[Problem details]
Given the material below, output exactly the lines from the line with "You are a GUI" to the line with "The height and", both ends included, and no other lines.

[Entries shown]
..........

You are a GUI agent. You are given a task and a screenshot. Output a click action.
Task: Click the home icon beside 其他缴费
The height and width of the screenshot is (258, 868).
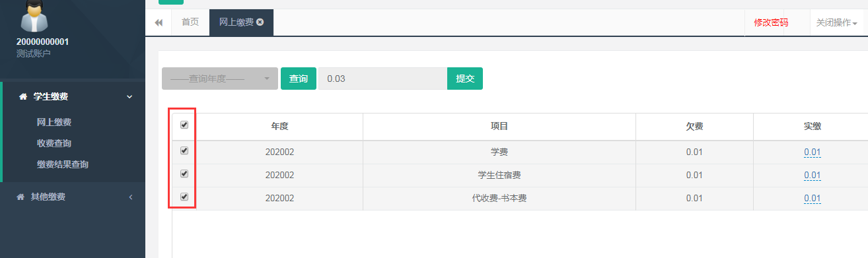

..........

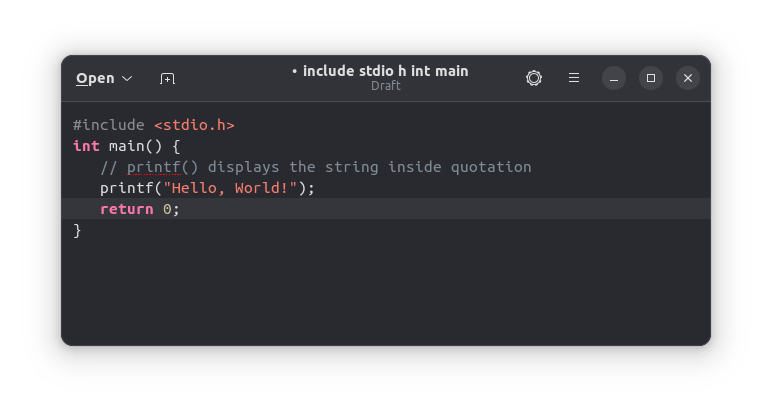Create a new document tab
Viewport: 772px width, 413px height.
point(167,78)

..........

[Answer to this task]
You are a GUI agent. You are given a task and a screenshot. Output a click action.
Task: Click the home icon beside 其他缴费
The height and width of the screenshot is (258, 868).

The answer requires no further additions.